Slope Calculator
Find the slope of a line through two points — plus the y-intercept, the slope-intercept form (y = mx + b), and the angle of inclination.
What is Slope Calculator?
The slope calculator finds the steepness of the line through two points (x₁, y₁) and (x₂, y₂). Slope is the rate of change of y with respect to x — the most-asked algebra concept on the SAT and ACT.
Formula
Slope formula:
m = (y₂ − y₁) ÷ (x₂ − x₁)
Once you have m, the y-intercept b comes from plugging either point back into y = mx + b: b = y₁ − m × x₁.
A vertical line (x₁ = x₂) has undefined slope. A horizontal line (y₁ = y₂) has slope 0.
Worked example
Points (1, 2) and (4, 8):
- m = (8 − 2) ÷ (4 − 1) = 6 ÷ 3 = 2
- b = 2 − 2 × 1 = 0
- Equation: y = 2x
- Angle: arctan(2) ≈ 63.43°
How to use this calculator
- Enter the coordinates of two distinct points on the line.
- The calculator returns slope, y-intercept, the full slope-intercept equation, and the angle the line makes with the positive x-axis.

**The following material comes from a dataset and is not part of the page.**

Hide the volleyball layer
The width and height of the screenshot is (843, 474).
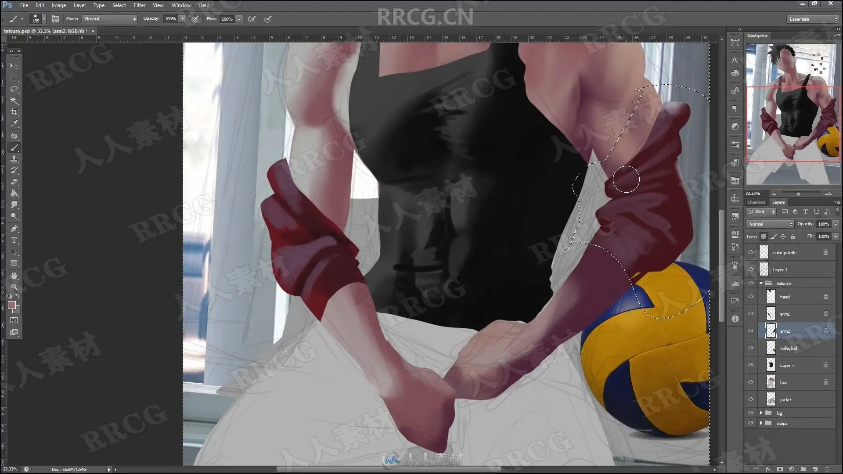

Frequently asked questions
What does a positive vs negative slope mean?
Positive = line rises left to right. Negative = line falls. Zero = horizontal. Undefined = vertical.
What does the y-intercept tell me?
It's where the line crosses the y-axis (x = 0). In a real-world model, it's the starting value before any change in x.
How is slope used in real life?
Roof pitch, road grades, ramps and accessibility (ADA wheelchair ramps max out at 1:12 slope), economics (marginal rates), and any graph showing change over time.
Slope vs gradient vs derivative — same thing?
For a straight line, all three terms describe the same number. For curves, gradient and derivative refer to instantaneous slope at a specific point — calculus territory.